While the bandages hinder our ability to identify the artist in her self-portrait, the scars ironically provide a current depiction of the body. These marks will provide a means of identification along with other signifiers-- fingerprints, rings, and strands of hair. Doolin's uses digital technology to reveal the flaws that the photographic or digital airbrush hastens to erase. In some ways, Doolin's work is similar to the intense self-documents of artist Hannah Wilke, that review her physical decline at the end of her life and stand in stark contrast to her earlier performance studies in the 1970s. Amelia Jones comments on Wilke's work are helpful here:

The medicalization of Wilke's body and its brutalization through illness turn it from sexual object (of her own and other's pleasure) to scientific object, and yet while the regimes of medicine work to strip away individual identity, Wilke's sense of humor and compulsion to perform once again transform an objectifying practice into an opportunity for self-expression.

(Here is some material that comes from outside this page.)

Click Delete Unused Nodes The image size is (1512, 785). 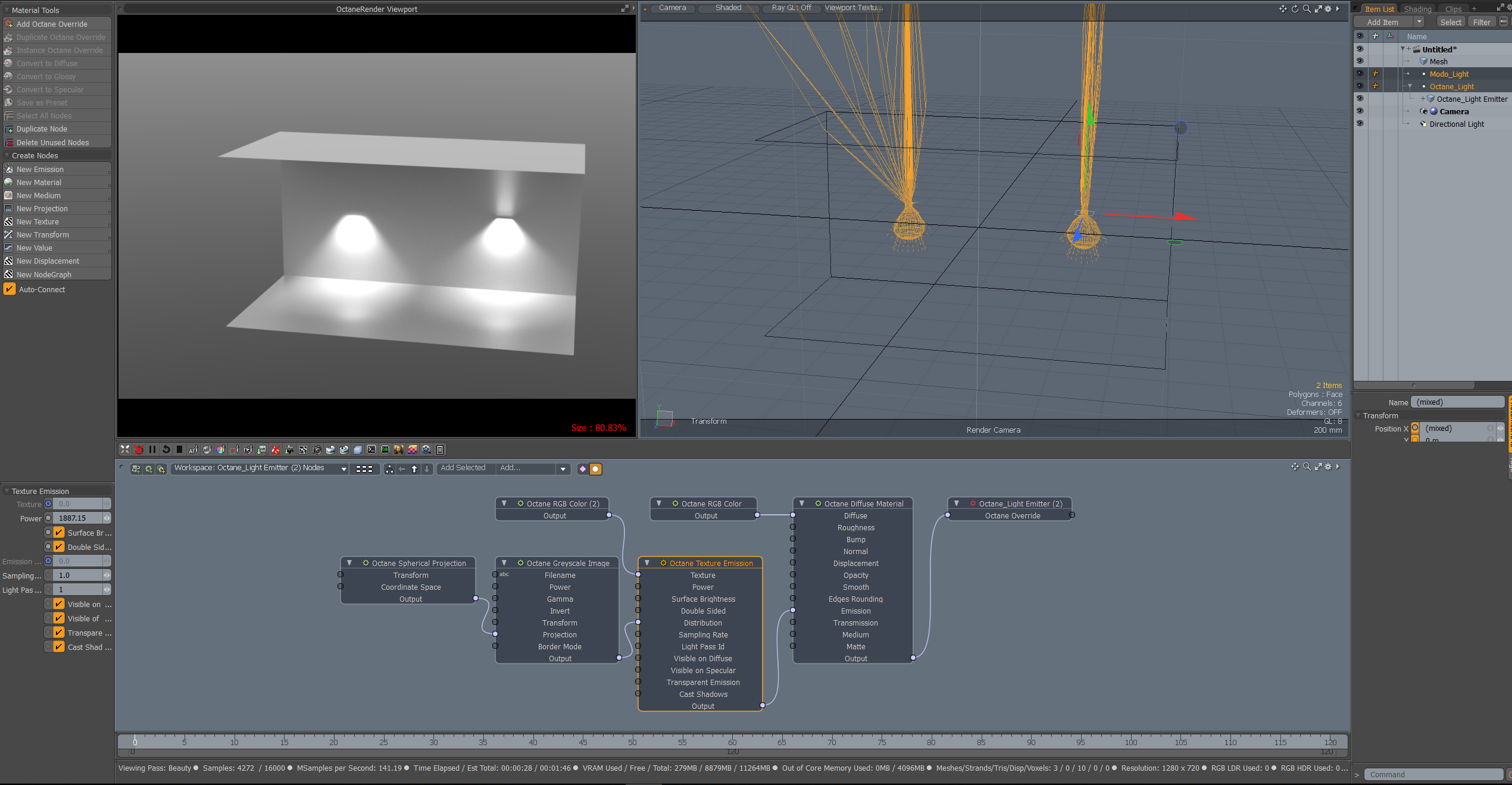click(52, 142)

Like Wilke, Doolin's extreme juxtapositions convey a sense of humor. She reveals her abdomen marked with a scar that runs across the body like a smile. Rather than lament a lost body of youth, or hide the evidence of physical transformation and pain, Doolin's work performs a wry commentary on mortality. These photographs brought together in time through digital montage, provide an eerie juxtaposition of both subject and photographic treatment.

In self-portrait 2, a series of clinical color headshots stands in contrast to the idealized black and white profile placed below it. Images of the ideal body and the raw document collide in a single composition, producing a friction that underscores both our own vulnerability and our shared quest for the fountain of youth.